Keesha Ewers, PhD, ARNP-FNP-C, AAP, IFM-C
10,000 years ago, Ayurvedic medicine, the sister science of yoga said that the body is the canvas of the mind. And I think that’s such a simple, very elegant way of saying that. And this idea that we keep creating mind, body complex, this separation that we’re trying to put back together, it doesn’t even, like it’s a paradigm that doesn’t even exist. They are not separate. And so you’re telling me, I’m just making this up. It’s like, well, that’s inside that same paradigm of here’s your mind and here’s your body. They emerge together. So this is such an important conversation to be having. So how does your nervous system affect the immune system?
Alex Howard
Well, let’s talk about a few of the studies that have been done just to look at it from a research point of view, and then let’s look at it from a more layman’s terms, what are some of the actual mechanisms and things that are actually happening? So a lot of the original research on psychoneuroimmunology, which is really the impact of our minds on our nervous system and our immune system on our body is being done on students at exam time, which is for the very simple reason that there’s lots of students in universities and lots of research happens in universities. So a lot of the recruitment in studies tends to happen with students. And there’s been a whole, there’s been tons and tons and tons of these studies. One of the original ones was back in 1986, which was published in the “Journal of Behavioral Medicine”. And they took blood samples from 34 medical students a month before exams and on the second day of exams starting. And it’s no surprise on the day of examinations, cause by the way, anyone that’s been to university remembers everyone gets at exam time, on the day of examinations or the day after, a significant decline in multiple measures in the immune system, particularly natural killer cells, which is the part of our immune system which is effectively responding to threats and invasion.

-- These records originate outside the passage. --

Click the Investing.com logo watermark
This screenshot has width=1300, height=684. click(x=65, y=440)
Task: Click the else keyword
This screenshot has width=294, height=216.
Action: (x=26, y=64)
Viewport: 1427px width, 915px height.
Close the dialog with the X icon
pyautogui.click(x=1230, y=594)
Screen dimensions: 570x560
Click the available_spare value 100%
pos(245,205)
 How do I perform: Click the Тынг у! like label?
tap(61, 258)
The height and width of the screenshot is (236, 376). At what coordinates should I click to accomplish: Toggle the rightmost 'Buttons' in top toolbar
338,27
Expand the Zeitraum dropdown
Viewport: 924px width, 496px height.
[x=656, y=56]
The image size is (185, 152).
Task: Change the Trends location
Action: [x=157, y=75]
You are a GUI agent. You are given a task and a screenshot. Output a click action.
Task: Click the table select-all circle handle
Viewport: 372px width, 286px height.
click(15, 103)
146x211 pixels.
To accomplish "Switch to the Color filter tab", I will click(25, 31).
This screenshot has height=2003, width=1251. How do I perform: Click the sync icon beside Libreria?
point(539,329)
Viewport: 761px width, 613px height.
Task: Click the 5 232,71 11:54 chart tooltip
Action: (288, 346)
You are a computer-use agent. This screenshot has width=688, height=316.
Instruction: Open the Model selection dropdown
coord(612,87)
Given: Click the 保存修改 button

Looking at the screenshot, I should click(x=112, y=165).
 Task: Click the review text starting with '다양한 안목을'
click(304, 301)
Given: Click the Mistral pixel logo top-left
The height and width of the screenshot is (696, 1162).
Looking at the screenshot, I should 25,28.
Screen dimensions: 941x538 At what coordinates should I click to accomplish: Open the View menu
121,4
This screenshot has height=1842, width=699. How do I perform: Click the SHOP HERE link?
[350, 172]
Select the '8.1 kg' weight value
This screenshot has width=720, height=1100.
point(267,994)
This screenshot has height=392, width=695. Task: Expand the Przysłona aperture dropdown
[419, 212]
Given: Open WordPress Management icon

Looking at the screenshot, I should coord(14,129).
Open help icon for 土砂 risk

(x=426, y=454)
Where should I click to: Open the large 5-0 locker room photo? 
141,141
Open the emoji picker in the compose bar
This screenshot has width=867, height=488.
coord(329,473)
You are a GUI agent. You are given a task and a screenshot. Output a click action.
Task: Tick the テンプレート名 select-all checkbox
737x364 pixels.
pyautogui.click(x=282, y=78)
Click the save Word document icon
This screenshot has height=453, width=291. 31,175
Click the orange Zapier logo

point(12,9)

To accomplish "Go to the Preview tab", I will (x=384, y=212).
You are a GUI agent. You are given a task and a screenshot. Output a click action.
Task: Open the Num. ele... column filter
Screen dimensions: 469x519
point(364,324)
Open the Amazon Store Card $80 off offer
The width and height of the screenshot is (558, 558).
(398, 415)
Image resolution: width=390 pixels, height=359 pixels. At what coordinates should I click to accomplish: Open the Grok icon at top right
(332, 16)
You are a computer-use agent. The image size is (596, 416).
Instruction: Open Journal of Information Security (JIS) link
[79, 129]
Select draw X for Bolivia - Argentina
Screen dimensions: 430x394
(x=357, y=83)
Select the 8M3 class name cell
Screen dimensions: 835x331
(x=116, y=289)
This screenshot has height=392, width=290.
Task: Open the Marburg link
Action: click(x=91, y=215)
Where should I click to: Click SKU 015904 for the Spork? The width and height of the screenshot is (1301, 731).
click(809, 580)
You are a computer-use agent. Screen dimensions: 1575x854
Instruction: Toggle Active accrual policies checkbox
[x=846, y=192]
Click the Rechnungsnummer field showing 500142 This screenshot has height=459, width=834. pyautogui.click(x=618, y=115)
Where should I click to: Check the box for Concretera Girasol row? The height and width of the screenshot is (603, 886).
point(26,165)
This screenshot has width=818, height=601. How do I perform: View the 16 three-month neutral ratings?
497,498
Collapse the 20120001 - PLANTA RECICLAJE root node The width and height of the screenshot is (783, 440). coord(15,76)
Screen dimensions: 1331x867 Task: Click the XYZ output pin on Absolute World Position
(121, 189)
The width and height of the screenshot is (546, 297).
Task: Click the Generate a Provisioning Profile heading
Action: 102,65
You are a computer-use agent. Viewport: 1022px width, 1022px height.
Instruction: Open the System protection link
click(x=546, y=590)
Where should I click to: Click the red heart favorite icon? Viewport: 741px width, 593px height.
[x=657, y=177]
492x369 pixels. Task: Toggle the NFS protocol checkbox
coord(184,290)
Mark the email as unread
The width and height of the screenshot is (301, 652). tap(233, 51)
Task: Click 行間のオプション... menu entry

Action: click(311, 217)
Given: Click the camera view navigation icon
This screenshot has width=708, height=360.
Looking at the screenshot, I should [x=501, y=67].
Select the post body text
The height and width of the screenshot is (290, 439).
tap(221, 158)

And so we can just see on a very simple level looking at that, when the nervous system is dysregulated and when we’re under a state of stress, it’s impacting the nervous, impacting on the immune system. We can then, I think one of the most interesting studies, cause I think it brings a lot more elements together was a study back in 2012 in immunology and allergy clinics in North America. They did punch biopsies like muscle biopsies on people, 3 1/2 millimeter biopsy on the forearm of people. And they looked to 13 women in a control group and 13 women who were caregivers of relatives who had Alzheimer’s or dementia. So obviously in a situation where there’s lots of ongoing stress. Those in the caregiving roles, those muscle biopsies took 24% longer to heal than the control group. So what we can see is when we’re under stress, our body’s ability to heal is directly impacted. What does all this mean in terms of autoimmune conditions? Well, another way of looking at this in a more kinda layman’s terms example, I remember on the London underground, pre the bombings, the terrorist bombings back in 2007, so was that 15 or so years ago, and people would regularly, people would forget their gym bag or they’d leave their kind of shopping, whatever on the underground cause they forget about it and people go, oh, someone’s left their bag or whatever.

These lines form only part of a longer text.